Written problem: According to the Born to Run passage below, who played drums on the album's title track?

Source text:

* * * * *

Born to Run garnered widespread critical acclaim. Praise centered on its production quality and Springsteen's songwriting, which focuses on the coming of age of average teenagers and young adults in New Jersey and New York City.

 

Springsteen began work on the album in May 1974. Given an enormous budget in a last-ditch effort at a commercially viable record, Springsteen became bogged down in the recording process while striving for a wall of sound production. But, fed by the release of an early mix of "Born to Run" to progressive rock radio, anticipation built toward the album's release.

 

Springsteen has noted a progression in his songwriting compared to his previous work. Unlike Greetings from Asbury Park, N.J. and The Wild, the Innocent and the E Street Shuffle, Born to Run includes few specific references to places in New Jersey, in an attempt to make the songs more identifiable to a wider audience. Springsteen has also referred to a maturation in his lyrics, calling Born to Run "the album where I left behind my adolescent definitions of love and freedom—it was the dividing line." In addition, Springsteen spent more time in the studio refining songs than he had on the previous two albums. All in all, the album took more than 14 months to record, with six months alone spent on the song "Born to Run" itself. During this time Springsteen battled with anger and frustration over the album, saying he heard "sounds in [his] head" that he could not explain to the others in the studio. During the process, Springsteen brought in Jon Landau to help with production. This was the beginning of the breakup of Springsteen's relationship with producer and manager Mike Appel, after which Landau assumed both roles. The album was Springsteen's first to feature pianist Roy Bittan and drummer Max Weinberg (although David Sancious and Ernest "Boom" Carter played the piano and drums, respectively, on the title track).

* * * * *

Document and screenshot pointing items:
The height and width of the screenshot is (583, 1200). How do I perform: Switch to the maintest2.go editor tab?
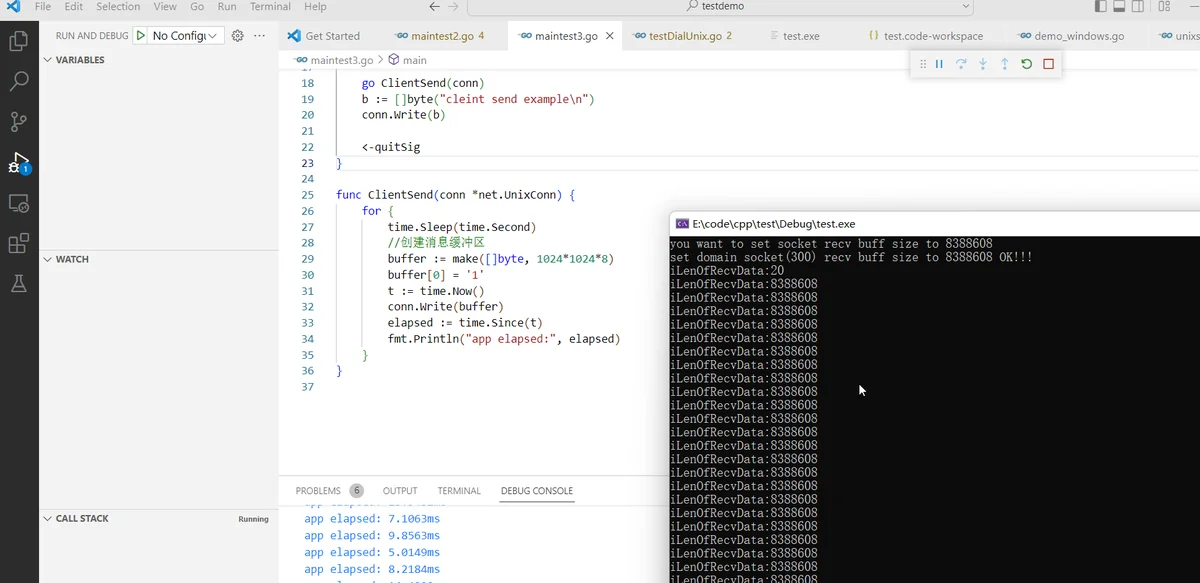pyautogui.click(x=440, y=36)
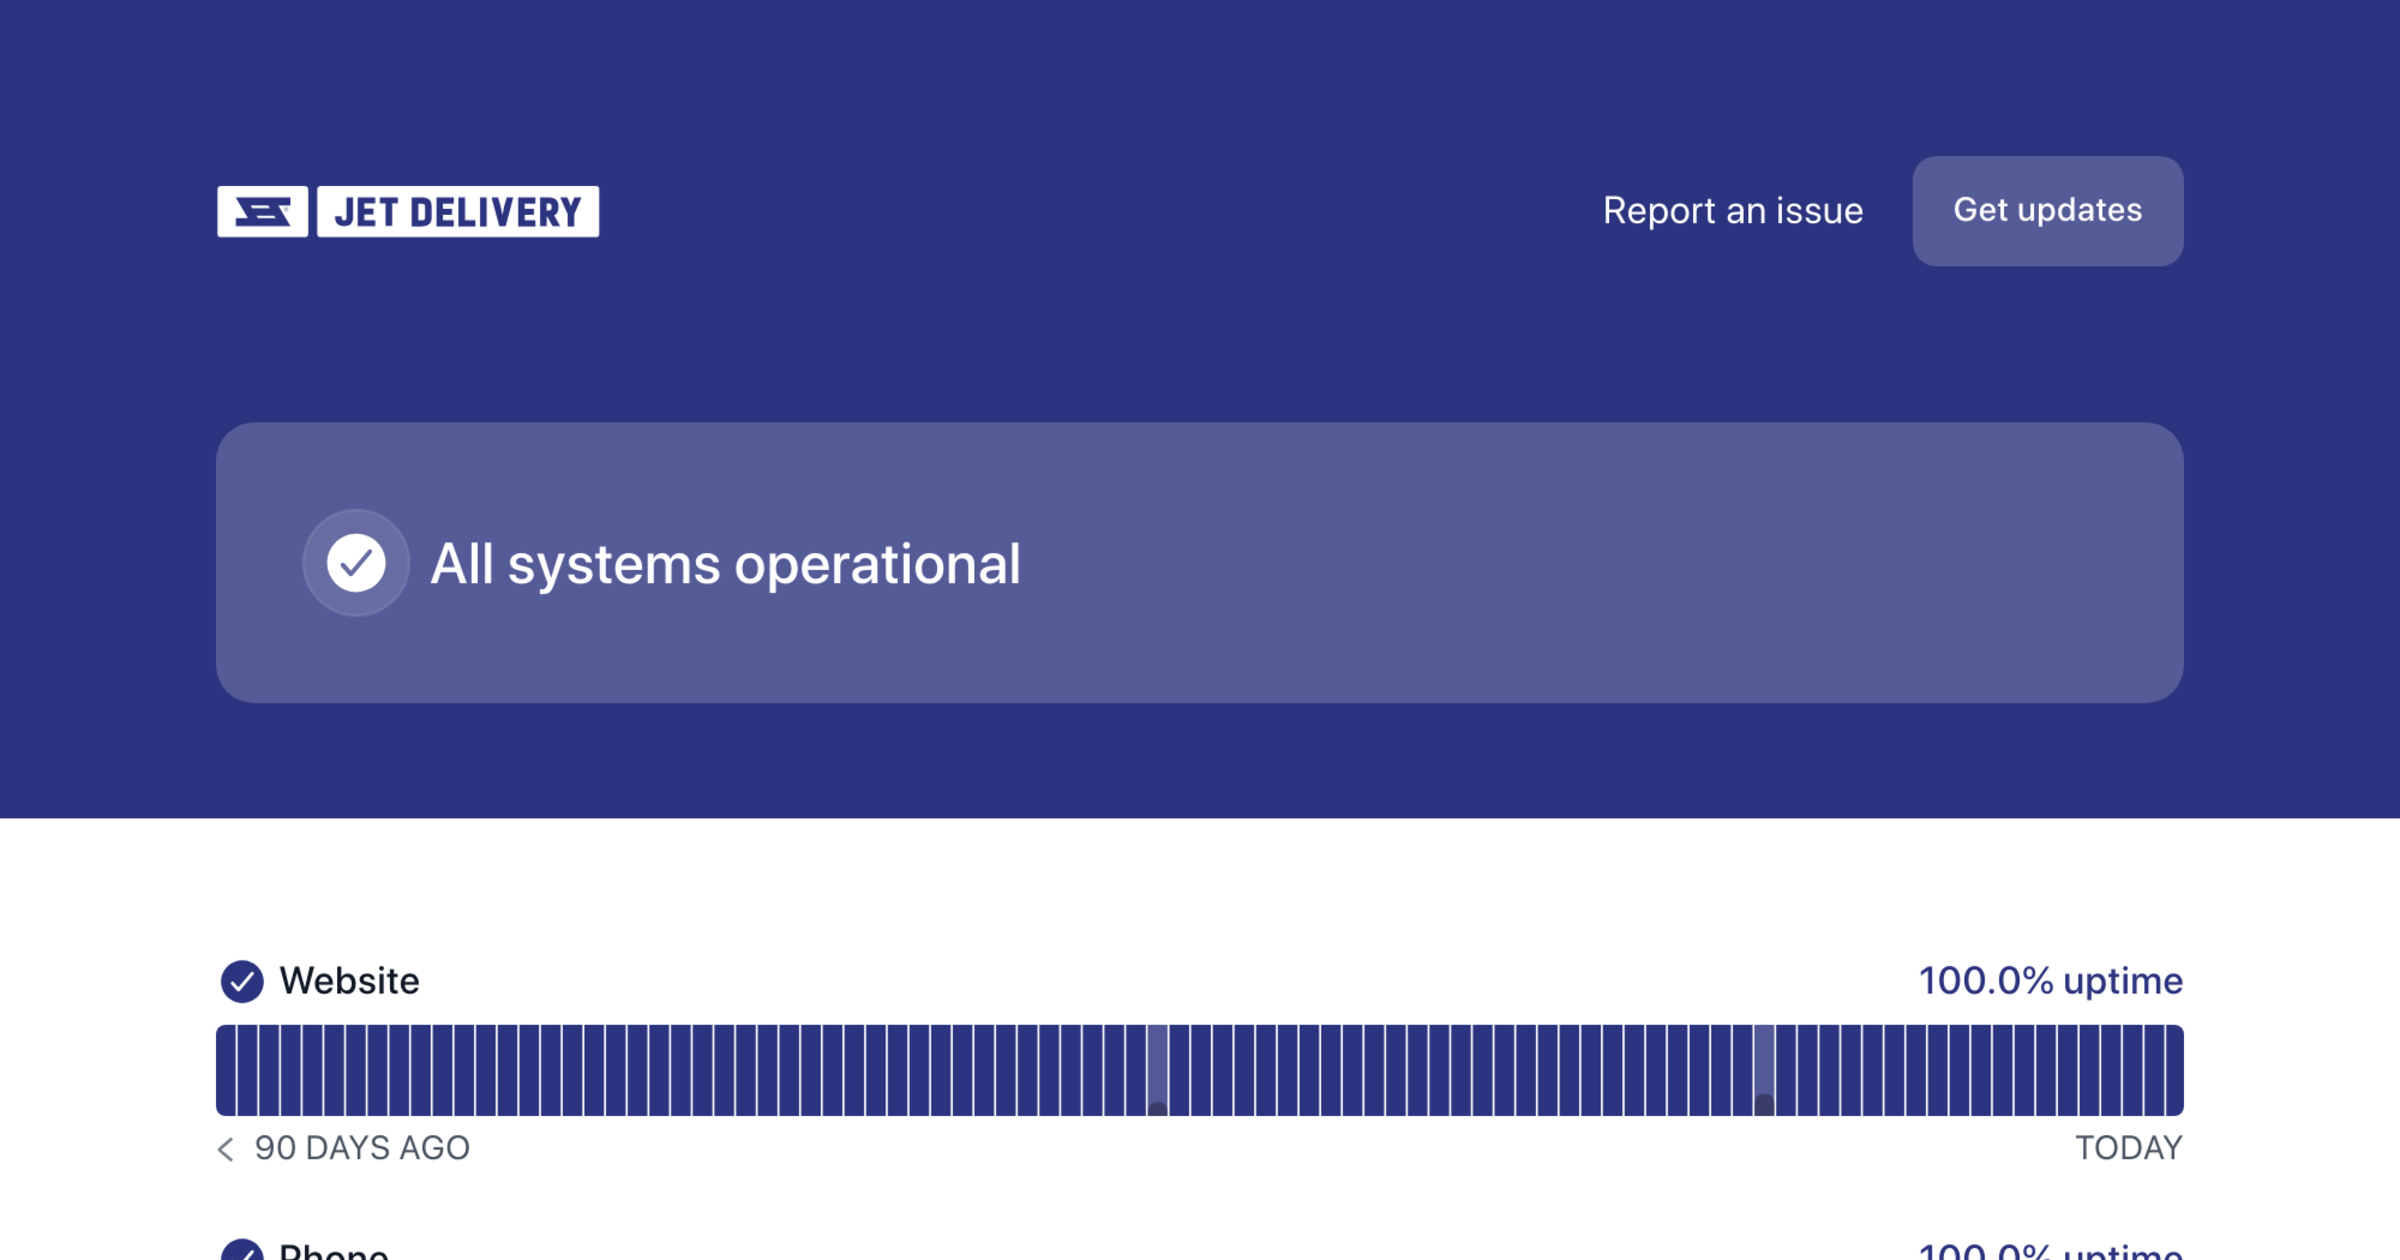The image size is (2400, 1260).
Task: Click the left chevron beside 90 DAYS AGO
Action: pos(226,1149)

* * * * *

Task solution: Ernest "Boom" Carter